I am shocked at the number of complete strangers who have come up to me and made comments such as, "Why are you using that?" (pointing to the walker), "Is that permanent or temporary?" and "What's wrong with you?"

While a rude reply is very tempting, I know that's not correct. I usually ignore them, but what is the correct response to these buffoons?

GENTLE READER: That is a formidable challenge that you are facing -- thinking up a reply to "Why are you using that?" which doesn't sound sarcastic.

Miss Manners tried practicing the most straightforward answers:

"I'm using it to walk. It's a walker."

"Oh, it's just temporary until I can find one of those antique canes with the silver tops and concealed weapons."

"Wrong? Is there something wrong I can help you with?"

Oh, dear. But even before she slipped off the straightforward path, Miss Manners noticed that her tone did not suggest that these people were being as friendly and compassionate as they no doubt think themselves. Perhaps you can do better.

DEAR MISS MANNERS: Jenny and I are older divorced women. I have no family; she is like a sister and is among the single and married friends who invite me to spend the holidays with their families.

I was Jenny's only local friend to attend the out-of-town service and wake for her own sister. At my table, Jenny's nephew-in-law assumed a truly nasty expression and asked: "Do you and Jenny live together? No? Do you live close to each other? No? But you travel together? How did you meet?"

I ignored the innuendo and just answered straight. However, I wish I had a good comeback to "out" him for his rudeness! I felt like saying, "If we WERE lesbians, as you seem to imply, wouldn't we be a great couple!"

GENTLE READER: Suppose you had, and the nephew-in-law had replied in a loud voice, "Lesbians? That never occurred to me"?

*-*-*

» **Exercise tasks**
- A) In the advice column, what did complete strangers ask the writer who uses a walker? List each question.
- B) Could you copy the stretch of the advice column from "DEAR MISS MANNERS: Jenny" through "with their families.", word for word?
- C) In the advice column, whose service and wake did the second letter writer attend out of town?
You can complete this work without the rows.

*-*-*

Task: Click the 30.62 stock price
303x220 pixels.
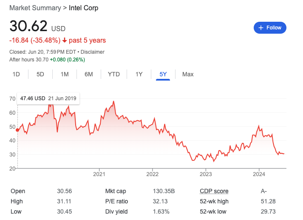Action: coord(28,26)
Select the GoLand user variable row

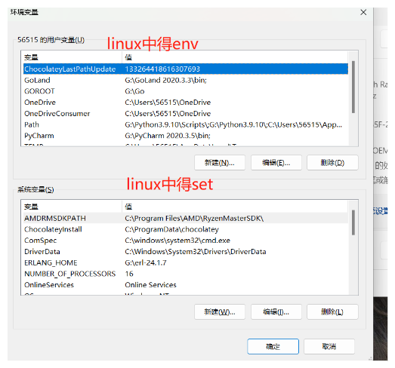[186, 80]
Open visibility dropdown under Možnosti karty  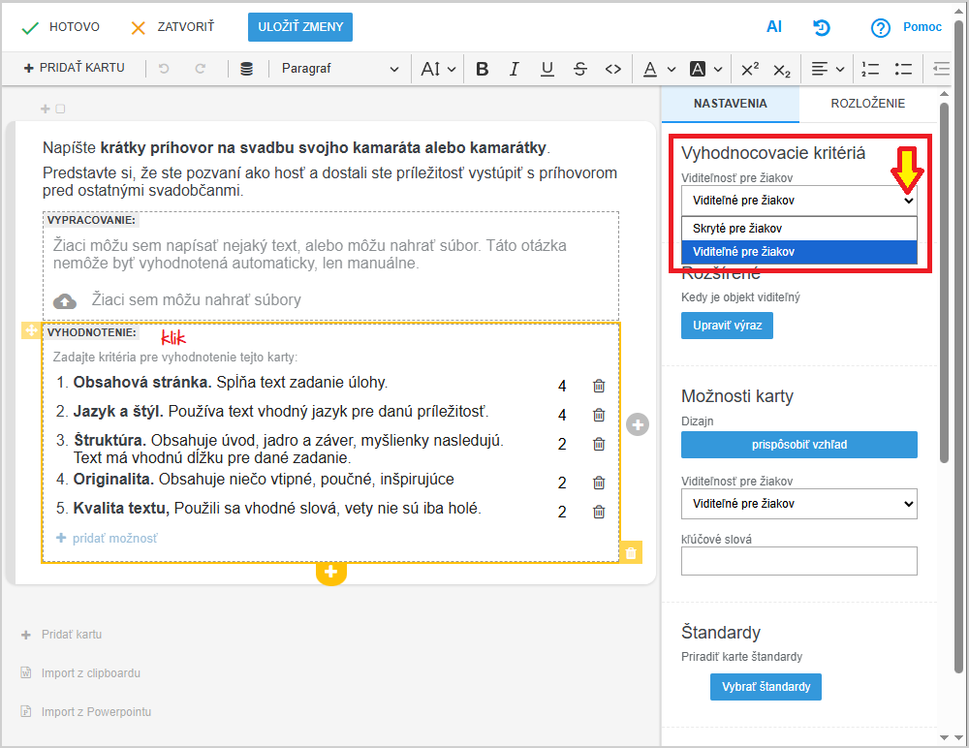798,504
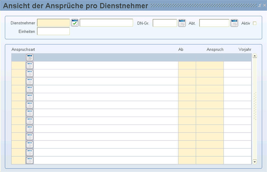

*-*-*

» **Task-by-task results**
- A)
"Why are you using that?"
"Is that permanent or temporary?"
"What's wrong with you?"

- B)
DEAR MISS MANNERS: Jenny and I are older divorced women. I have no family; she is like a sister and is among the single and married friends who invite me to spend the holidays with their families.

- C) Those of Jenny's sister.